Eventually, I came to terms with it, when I was able to play my best game, was stronger than my Dad and was able to beat my time every time I ran. I realised nobody could take that strength away from me, even if I wore an L and not an M. But when the meds came into my life and my body suddenly changed, I was back trying to feel good about myself but only wanting to hide.

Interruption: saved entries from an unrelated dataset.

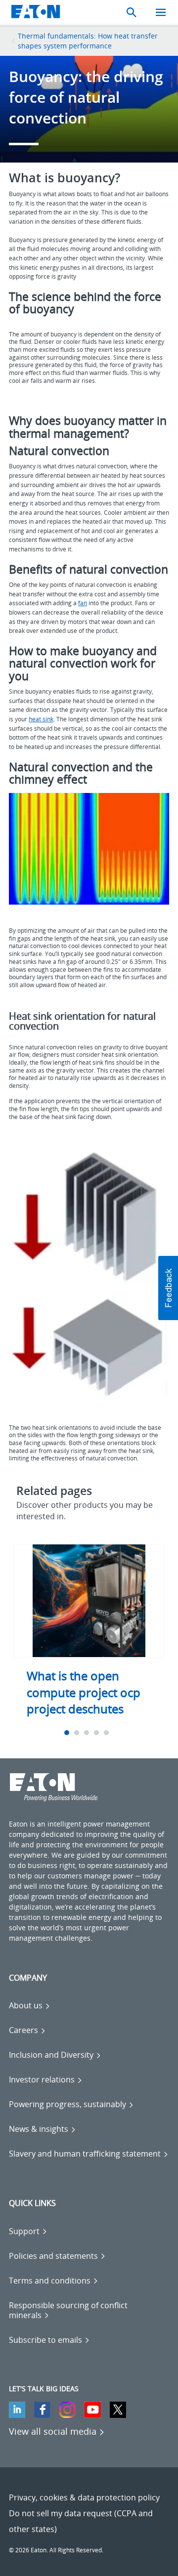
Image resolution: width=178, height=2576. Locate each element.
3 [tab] (88, 1732)
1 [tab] (68, 1732)
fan (82, 603)
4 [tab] (97, 1732)
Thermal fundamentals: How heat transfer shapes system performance (88, 40)
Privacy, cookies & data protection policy (84, 2497)
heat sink (41, 719)
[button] (168, 1288)
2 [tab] (78, 1732)
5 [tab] (107, 1732)
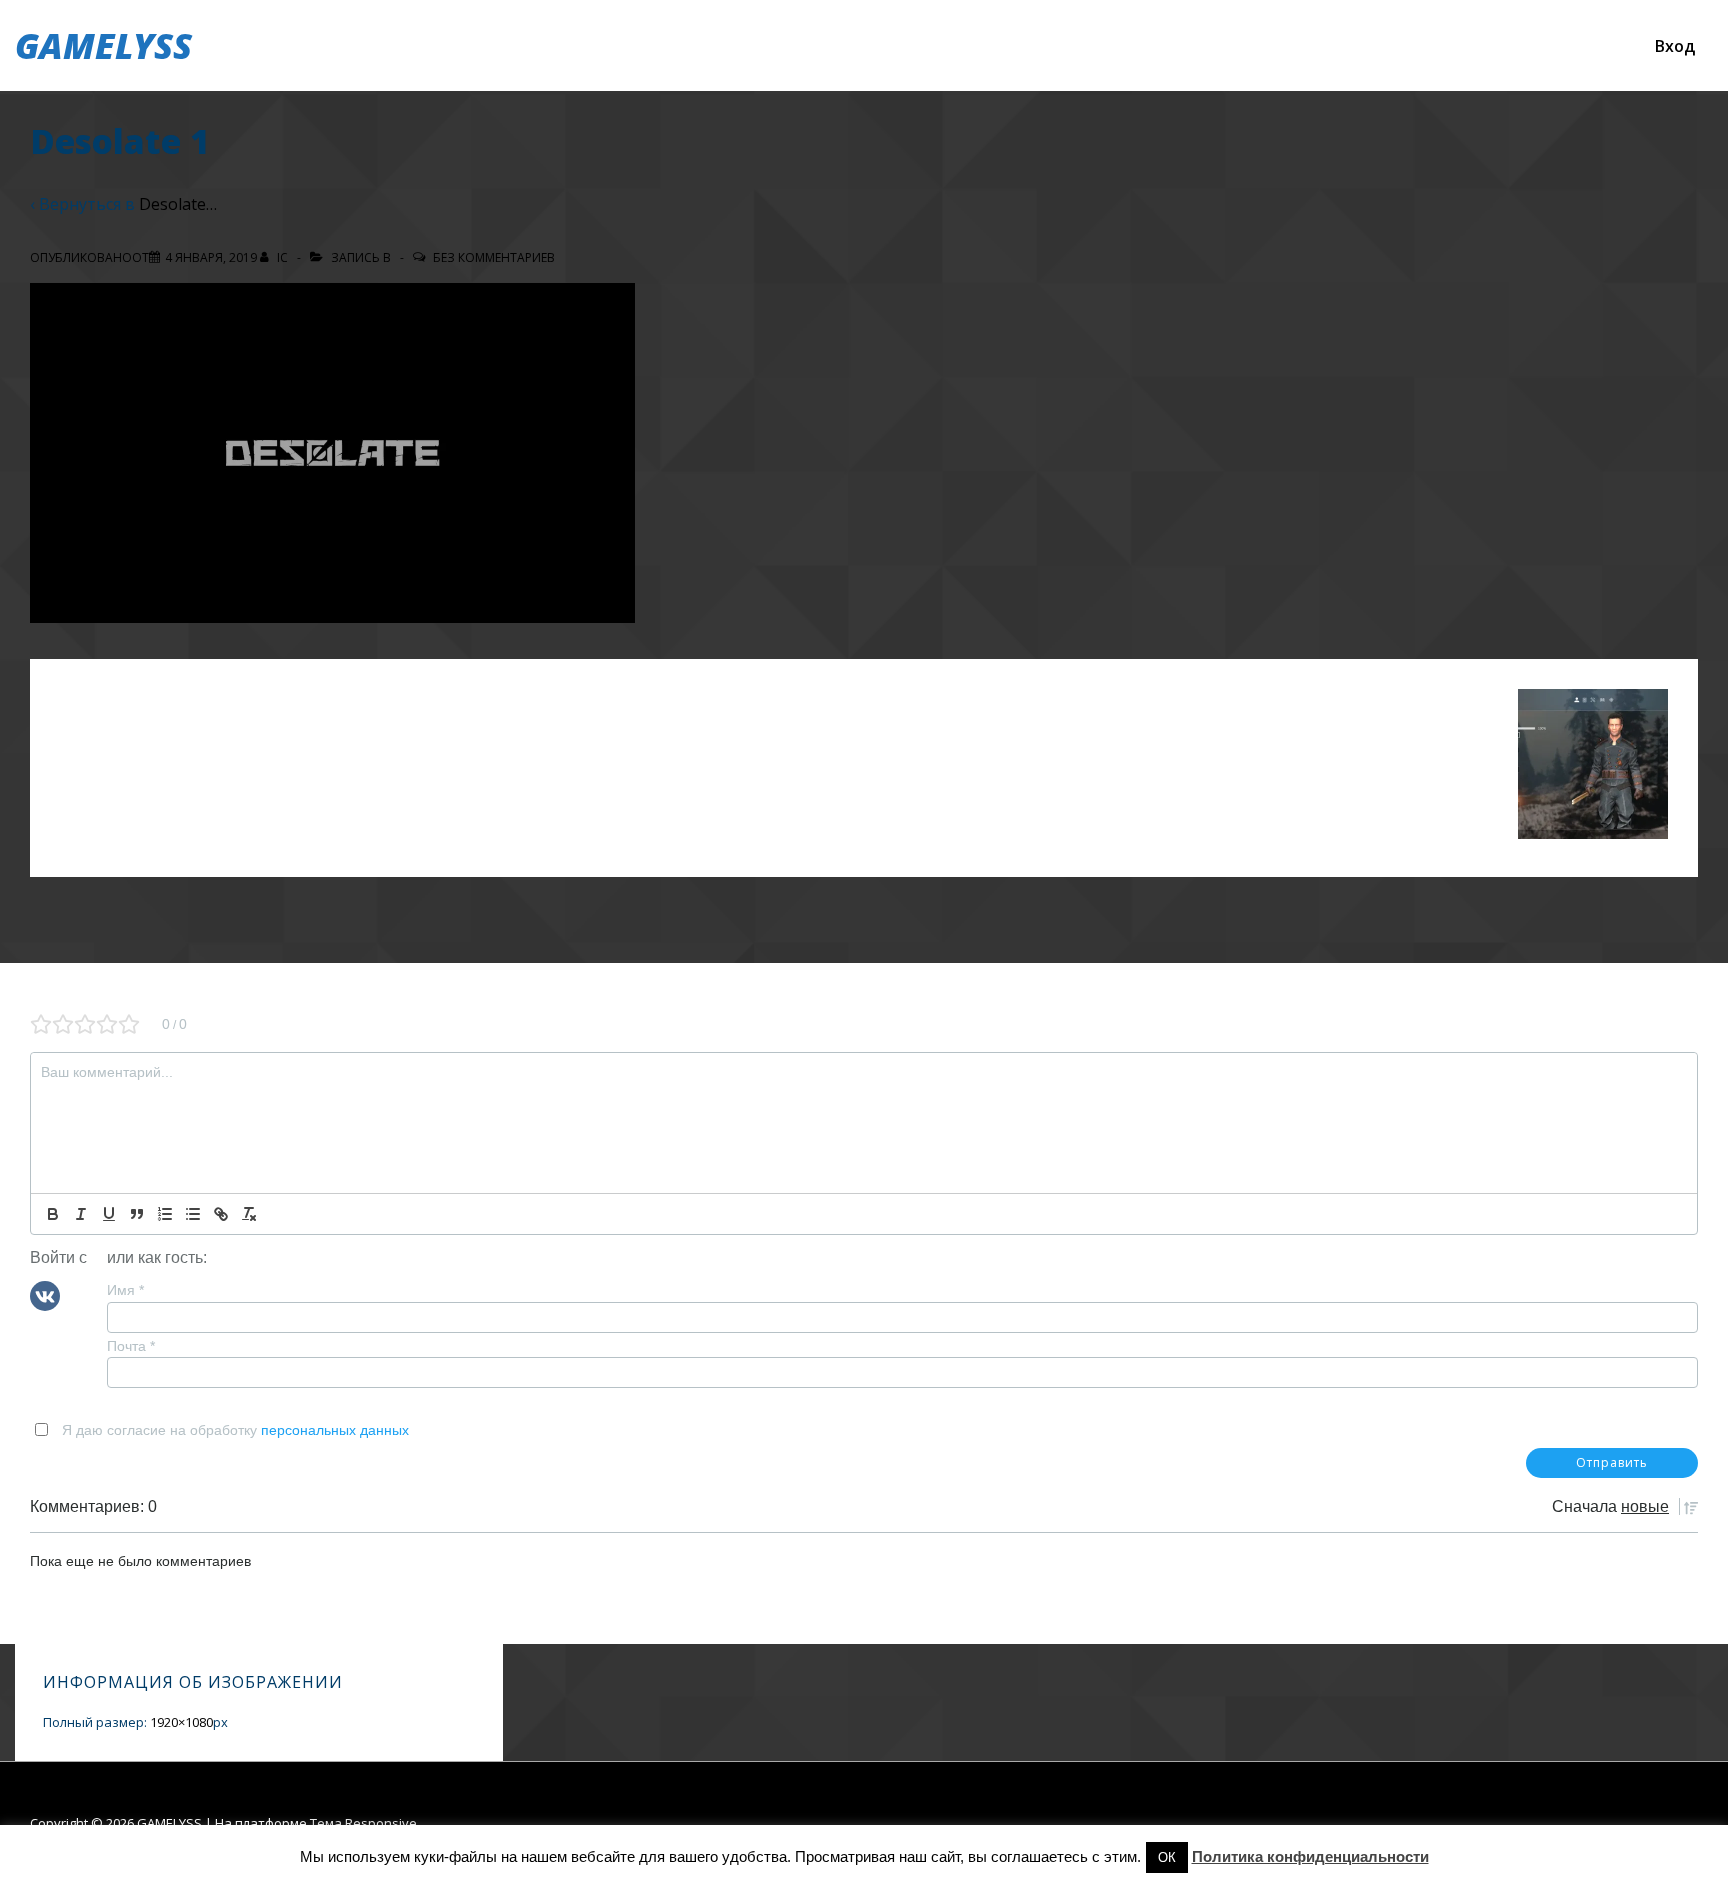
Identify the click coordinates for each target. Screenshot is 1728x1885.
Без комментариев (494, 257)
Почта (131, 1346)
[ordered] (165, 1214)
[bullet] (193, 1214)
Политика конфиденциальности (1310, 1856)
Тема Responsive (363, 1823)
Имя (125, 1290)
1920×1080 (181, 1722)
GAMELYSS (103, 45)
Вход (1675, 46)
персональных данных (335, 1430)
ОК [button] (1167, 1857)
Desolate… (178, 204)
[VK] (45, 1295)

Much like in life, you can only spend so much time pitying yourself. So I threw myself back into working out this year harder than I had ever before. I was ashamed to admit to those who noticed, a lot of people didn’t get why I was out of shape, relatives and friends pointed it out because that’s what they do, and I had to defend myself.
Everybody knew I was on meds and I was going through depression but they still found my weight gain a surprise. They’d say, “What happened?” And I had no idea what to say. I wished then that I had always been overweight so if I put on a little weight people wouldn’t point it out like it was a surprising fact. I was warned by the doctor about the weight gain but it was shocking to see it happen.
Out of anger, I worked twice as hard, and suddenly my trainer and my therapist pointed out that I had come back to the weight I had previously been. I was still seeing a bloated person in the mirror and to test their claims I pried the pair of faded jeans I was wearing since I was fifteen, from the back of the cupboard where I had thrown it because I couldn’t fit into it and tried it on. I remember crying when it finally fit. As someone who has always played sports I knew one day I’d return to being fit, but when the pair of jeans fit comfortably I finally believed that I could change anything.
There is no perfect fit, and it’s not about the perfect fit. I used to pin all my hopes on that perfect fit, in clothes, in love, in education, everything. As a five-year-old I proudly said I wanted to be the tallest girl in the world and have the biggest muscles, but as a teenager, I prayed every day that I wouldn’t grow another inch and that my shoulders which had become muscular because of training hard would go back to looking “feminine” and smaller which now seems so stupid of me to think.
I’ve since then learnt (and for the second time re-learnt this year) that if something doesn’t fit it’s time to accept it and look at the positives, that’s why we have so many sizes in the world and that if it doesn’t fit now it doesn’t mean that it won’t fit later. It’s time I gave up the perfect fit for my fit. If someone doesn’t think I am not the perfect fit, maybe they’re not the perfect fit for me.